Continuous audio delivery

A fast start is necessary but not sufficient. Once playback begins, the audio must keep arriving faster than it is consumed, or the listener hears a gap. This is an underrun, the audio equivalent of a video stall. The client guards against it with a small playback buffer: it holds a little audio in reserve so a brief hiccup in generation or the network does not become an audible break. But the buffer is itself a form of latency, since audio sitting in it is audio you are not yet playing, so it is kept as small as the connection's reliability allows. A streaming voice is always trading an early start against a safe reserve.

Streaming requirements for interruption

A streaming voice produces audio in small pieces rather than one indivisible clip, so it can be stopped cleanly partway through. When a user interrupts, or barges in, the system cancels the rest of the synthesis and playback almost immediately, instead of talking over the user until a pre-generated clip finishes.^[6] This is why streaming is a prerequisite for natural turn-taking and barge-in. A voice you cannot interrupt without an awkward delay does not feel like a conversation.

Common questions

What is time-to-first-audio?

The delay between requesting speech and hearing the first sound. It is the latency the user actually feels, because they are timing the silence before the voice starts, not the length of the clip.

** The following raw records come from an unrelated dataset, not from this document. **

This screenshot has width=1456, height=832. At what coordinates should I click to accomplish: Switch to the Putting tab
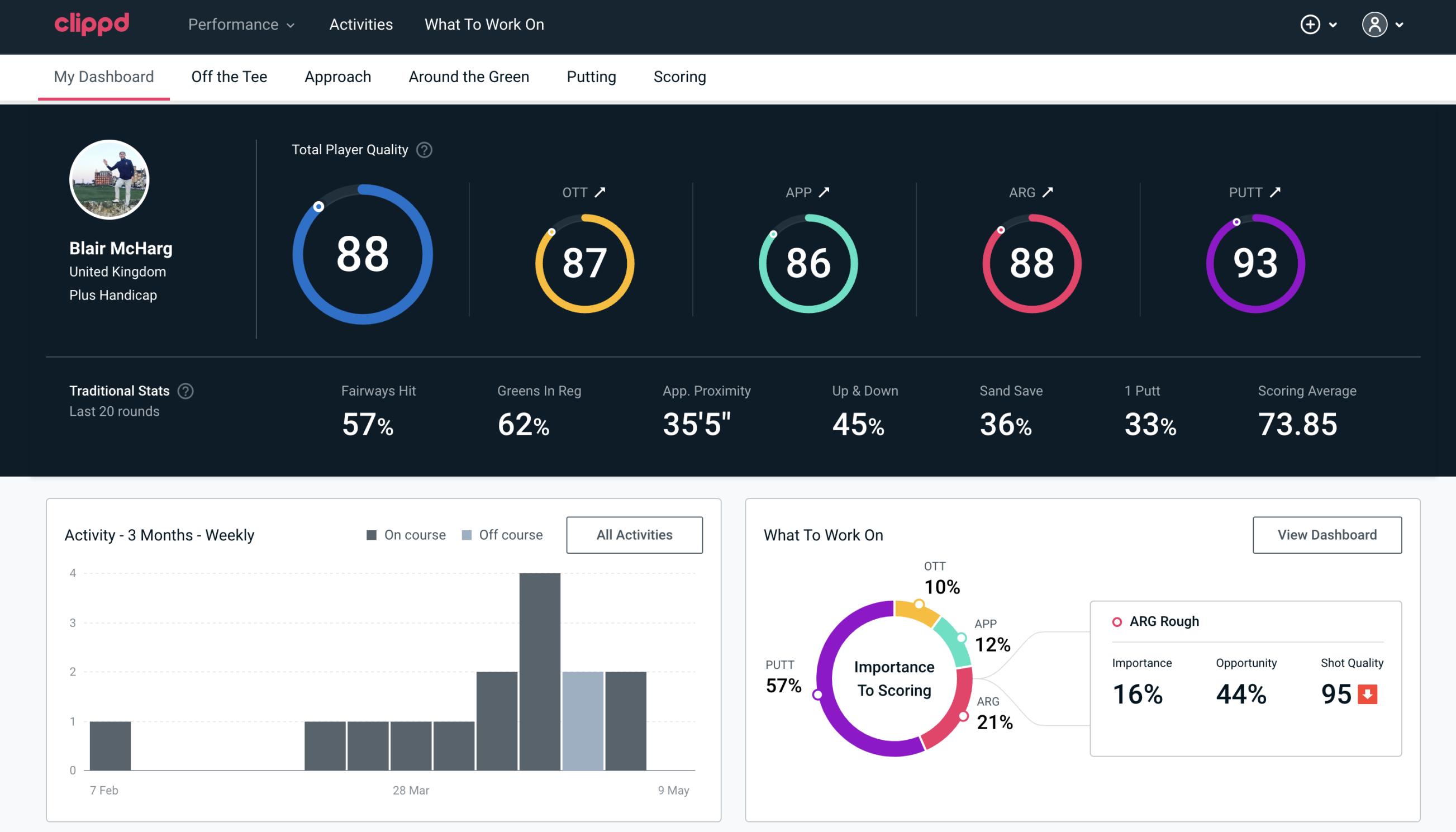tap(591, 76)
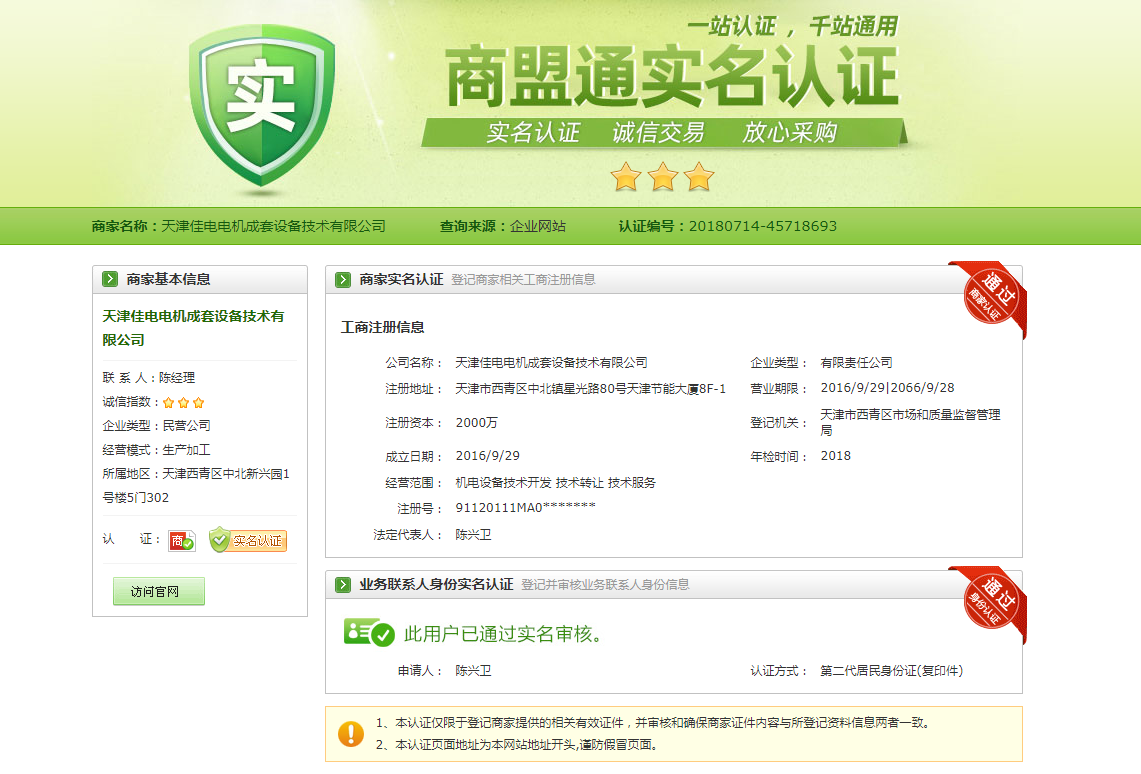Click the green ID card verified icon

pos(368,633)

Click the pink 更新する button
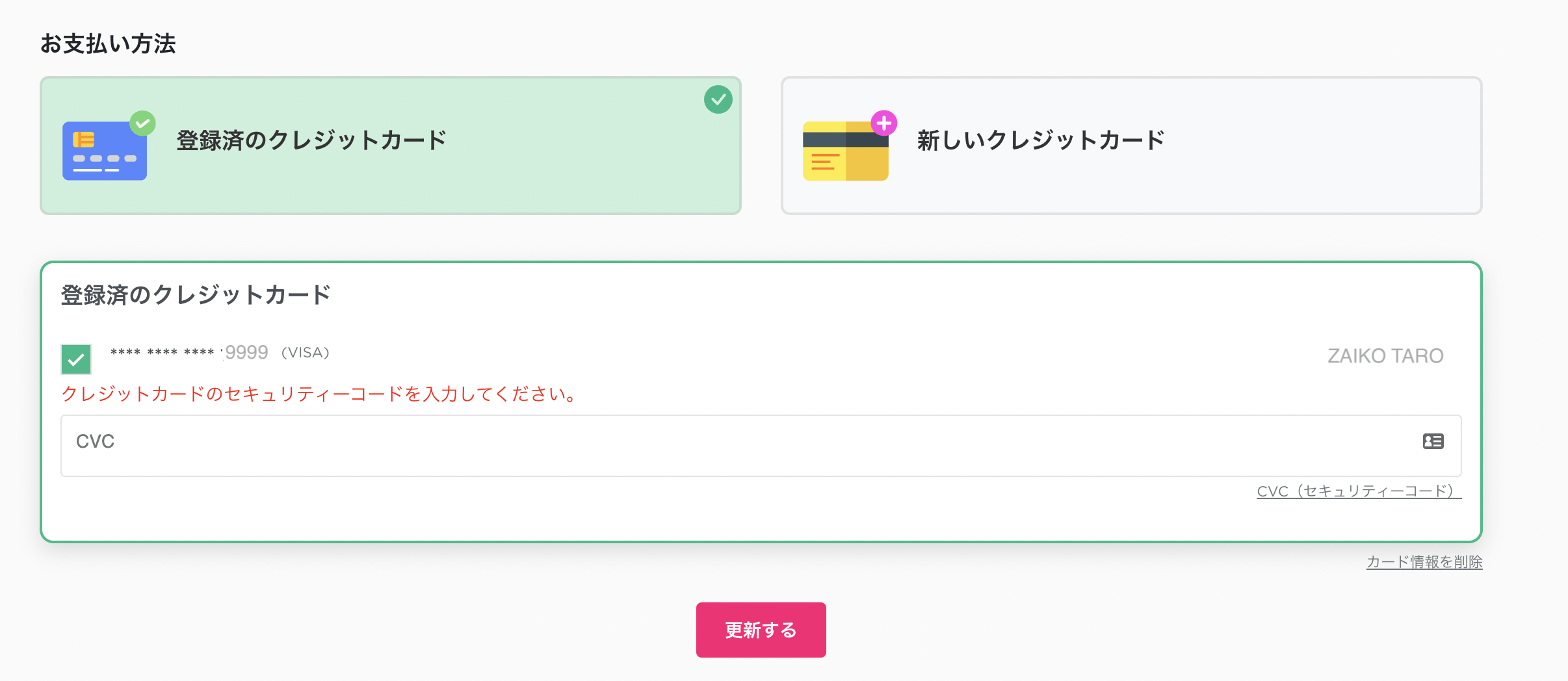coord(761,630)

How is streaming TTS different from regular TTS?

Regular (batch) TTS synthesizes the entire utterance, then returns it, so the user waits for the whole thing before any audio plays. Streaming TTS emits audio in chunks as it is generated, so playback begins almost immediately. The total work is similar. The difference is whether the user waits in silence or listens while the rest is produced.

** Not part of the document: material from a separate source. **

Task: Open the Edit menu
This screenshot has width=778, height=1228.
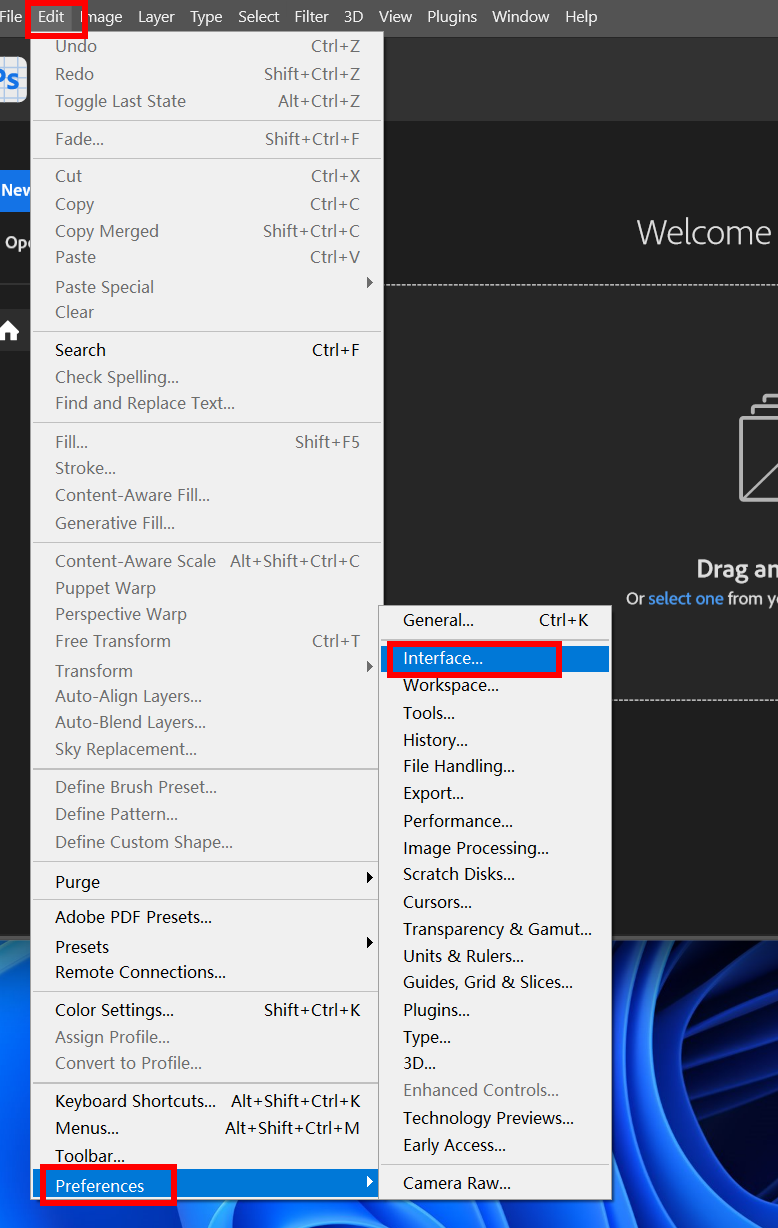Action: [51, 17]
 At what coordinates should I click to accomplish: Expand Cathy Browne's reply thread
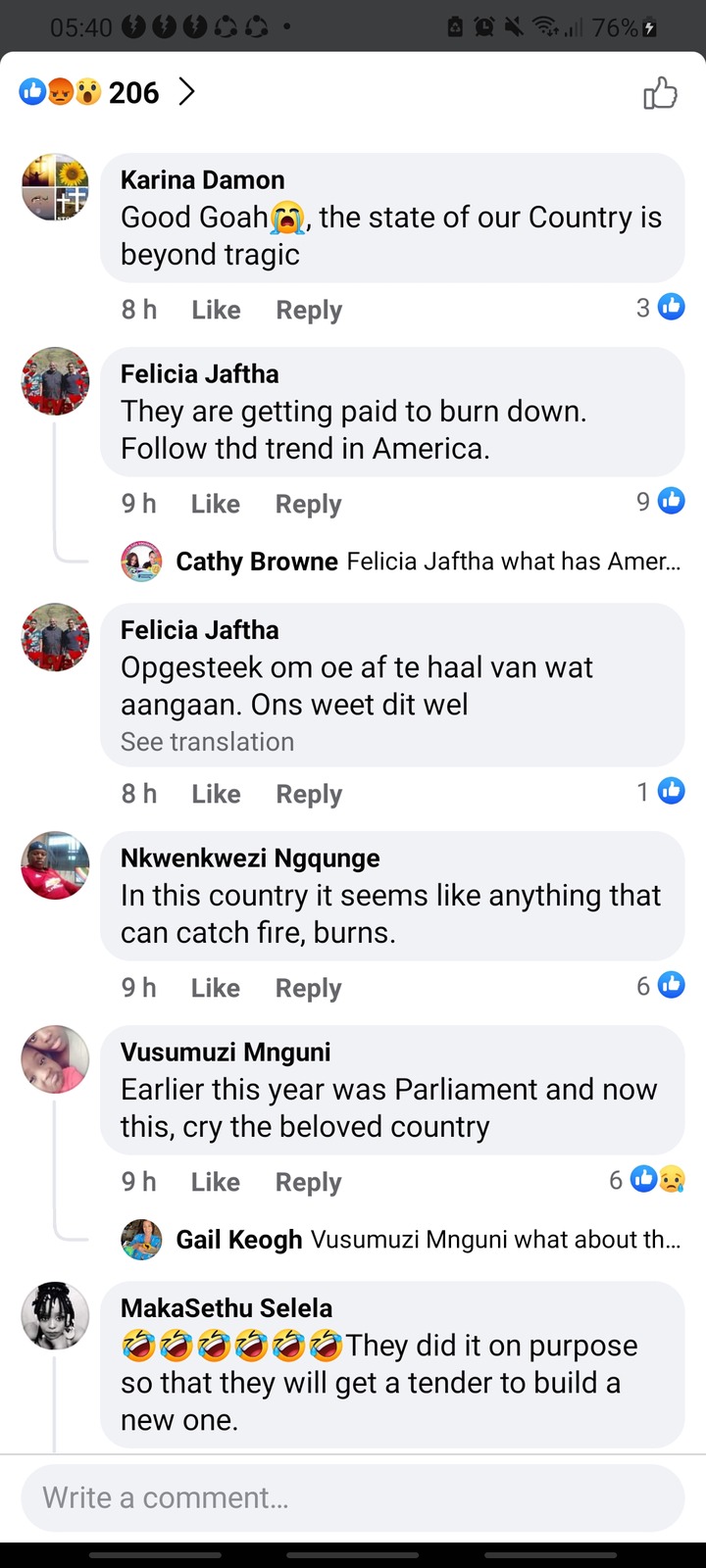coord(402,562)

Why does a streaming voice sometimes get intonation slightly wrong?

To set pitch and emphasis, the model needs to see where the sentence is going, and streaming forces it to commit to early words before the later ones arrive. Chunking at clause or sentence boundaries is the compromise: enough context to sound intentional without waiting for the entire input.

Do I need streaming TTS for a voice agent?

Almost always. It cuts the delay before the agent starts speaking, and it lets the agent be interrupted cleanly mid-sentence. A non-streaming voice starts late and is awkward to barge in on, which breaks the feel of a real conversation.

References

Levinson, S. C., & Torreira, F. (2015). Timing in turn-taking and its implications for processing models of language. Frontiers in Psychology, 6, 731.
Meyer, A. S. (2023). Timing in Conversation. Journal of Cognition, 6(1), 20.
Boudin, A. (2022). Interdisciplinary corpus-based approach for exploring multimodal conversational feedback. Proceedings of the 2022 International Conference on Multimodal Interaction.
Song, J., Wan, N., Yang, F. Z., & Lin, W. (2026). From Perception to Cognition: How Latency Affects Interaction Fluency and Social Presence in VR Conferencing. arXiv preprint arXiv:2603.09261.
Sheng, et al. (2026). Prosodic Boundary-Aware Streaming Generation for LLM-Based TTS with Streaming Text Input. arXiv preprint arXiv:2603.06444.
Chen, C., et al. (2025). Reinforcement learning enhanced full-duplex spoken dialogue language models for conversational interactions. OpenReview.
Soniox (2026). Real-time Text-to-Speech generation. Soniox.